HBM grew from 52% to 63% of AI chip component costs
Epoch AI's Venkat Somala put real numbers on a story we already half-knew: high-bandwidth memory is now the single largest component cost in AI accelerators. HBM rose from 52 percent of AI chip component spending in Q1 2024 to 63 percent in Q4 2025, while the absolute spend by Nvidia, AMD, Google, and Amazon climbed from about $12 billion in 2024 to $32 billion in 2025. Advanced packaging slipped from 19 to 15 percent of the mix, auxiliary parts fell from 15 to 9, and logic dies held steady near 13. The breakdown is on Epoch's data-insights page at epoch.ai.

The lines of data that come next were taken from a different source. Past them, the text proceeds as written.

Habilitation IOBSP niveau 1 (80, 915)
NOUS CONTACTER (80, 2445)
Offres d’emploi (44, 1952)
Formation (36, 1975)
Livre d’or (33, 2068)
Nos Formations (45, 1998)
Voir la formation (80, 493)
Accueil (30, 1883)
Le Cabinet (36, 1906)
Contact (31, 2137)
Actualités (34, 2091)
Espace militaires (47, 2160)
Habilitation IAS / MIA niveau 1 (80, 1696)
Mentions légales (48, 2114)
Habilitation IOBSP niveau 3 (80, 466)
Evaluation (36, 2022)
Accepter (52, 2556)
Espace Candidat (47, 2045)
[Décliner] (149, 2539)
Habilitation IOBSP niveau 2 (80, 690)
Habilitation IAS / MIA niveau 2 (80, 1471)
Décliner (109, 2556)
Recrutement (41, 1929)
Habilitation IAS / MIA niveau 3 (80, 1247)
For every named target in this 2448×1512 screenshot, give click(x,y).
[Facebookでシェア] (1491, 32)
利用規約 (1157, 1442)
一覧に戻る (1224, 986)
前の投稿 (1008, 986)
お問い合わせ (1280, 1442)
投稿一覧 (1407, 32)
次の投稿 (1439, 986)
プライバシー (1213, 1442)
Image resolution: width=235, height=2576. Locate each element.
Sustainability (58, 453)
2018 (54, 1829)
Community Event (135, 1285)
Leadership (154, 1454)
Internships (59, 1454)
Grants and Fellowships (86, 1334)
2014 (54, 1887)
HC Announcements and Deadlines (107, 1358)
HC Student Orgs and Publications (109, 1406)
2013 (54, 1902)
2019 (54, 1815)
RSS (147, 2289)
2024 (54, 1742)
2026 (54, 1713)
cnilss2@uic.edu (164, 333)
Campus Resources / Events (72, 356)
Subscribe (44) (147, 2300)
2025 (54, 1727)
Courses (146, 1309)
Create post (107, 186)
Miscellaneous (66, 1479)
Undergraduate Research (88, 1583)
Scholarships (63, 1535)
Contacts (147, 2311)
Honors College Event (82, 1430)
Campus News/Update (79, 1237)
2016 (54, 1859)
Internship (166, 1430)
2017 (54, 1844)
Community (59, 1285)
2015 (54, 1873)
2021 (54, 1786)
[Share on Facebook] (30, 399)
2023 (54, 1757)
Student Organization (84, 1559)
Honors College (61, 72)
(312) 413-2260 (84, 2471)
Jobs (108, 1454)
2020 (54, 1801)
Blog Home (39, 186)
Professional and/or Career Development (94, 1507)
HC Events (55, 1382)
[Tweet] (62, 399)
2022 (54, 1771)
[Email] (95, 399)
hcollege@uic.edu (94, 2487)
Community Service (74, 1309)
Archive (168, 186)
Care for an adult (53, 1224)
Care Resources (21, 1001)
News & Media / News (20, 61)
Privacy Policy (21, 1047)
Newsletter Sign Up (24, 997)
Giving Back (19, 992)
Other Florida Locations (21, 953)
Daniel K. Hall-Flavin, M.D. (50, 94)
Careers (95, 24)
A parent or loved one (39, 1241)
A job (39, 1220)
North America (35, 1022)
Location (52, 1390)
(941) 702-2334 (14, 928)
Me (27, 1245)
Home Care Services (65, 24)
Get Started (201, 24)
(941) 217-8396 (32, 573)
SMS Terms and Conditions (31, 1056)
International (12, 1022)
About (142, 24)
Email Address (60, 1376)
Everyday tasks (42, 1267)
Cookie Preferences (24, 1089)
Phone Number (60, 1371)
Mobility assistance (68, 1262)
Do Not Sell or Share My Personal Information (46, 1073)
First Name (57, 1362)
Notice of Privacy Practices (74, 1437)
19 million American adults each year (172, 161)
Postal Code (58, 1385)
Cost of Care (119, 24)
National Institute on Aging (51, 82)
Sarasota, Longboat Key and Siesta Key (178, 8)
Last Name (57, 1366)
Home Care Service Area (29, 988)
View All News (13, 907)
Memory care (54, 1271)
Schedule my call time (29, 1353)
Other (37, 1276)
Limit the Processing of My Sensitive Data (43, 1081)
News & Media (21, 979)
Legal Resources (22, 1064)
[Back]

The shape of that shift matters. A logic die is the thing usually called "the chip", but the bill of materials for an accelerator now leans more on stacked DRAM than on the compute silicon itself. That helps explain why memory makers like SK hynix, Micron, and Samsung keep raising HBM prices into 2026, why Microsoft and Meta have walked up their capex forecasts, and why DDR5 for ordinary servers and laptops is getting squeezed. Memory fabs are being pulled toward whoever pays the most per wafer, and right now that is the AI accelerator buyers.
For anyone trying to forecast where inference costs land, this is the cleanest data point in months. It suggests the floor on per-token cost is being set in the HBM stack, not in GPU compute or in advanced packaging, and that the slope of price decline depends on memory yields more than on Nvidia's roadmap.
Why it matters
If you build on hosted LLMs or budget GPU capacity, the cost of inference over the next two years tracks HBM supply more than anything else. Treat memory pricing, not raw compute, as the leading indicator for when API prices start moving again.